→ **Task statement**
From the line containing "Social Engineering and" through the final line of the records, reproduce every line exactly.

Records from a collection
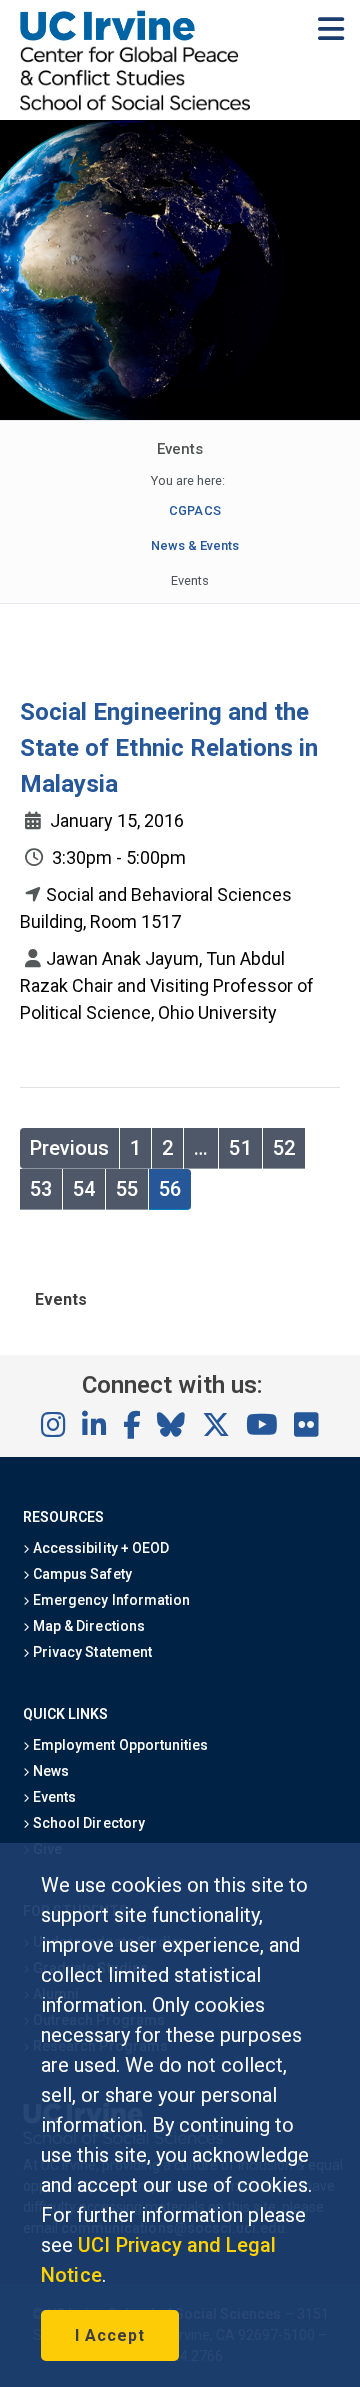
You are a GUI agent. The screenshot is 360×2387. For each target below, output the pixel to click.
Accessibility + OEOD (99, 1548)
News (49, 1771)
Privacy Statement (91, 1652)
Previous (69, 1148)
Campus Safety (80, 1574)
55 (127, 1189)
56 (170, 1189)
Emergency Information (110, 1600)
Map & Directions (87, 1626)
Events (53, 1797)
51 (240, 1148)
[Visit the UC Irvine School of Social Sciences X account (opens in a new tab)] (216, 1426)
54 (84, 1189)
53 (41, 1189)
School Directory (87, 1823)
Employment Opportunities (119, 1745)
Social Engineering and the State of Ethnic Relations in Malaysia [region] (169, 748)
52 (284, 1148)
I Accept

→ **Task result**
Social Engineering and the State of Ethnic Relations in Malaysia [region] (169, 748)
52 (284, 1148)
I Accept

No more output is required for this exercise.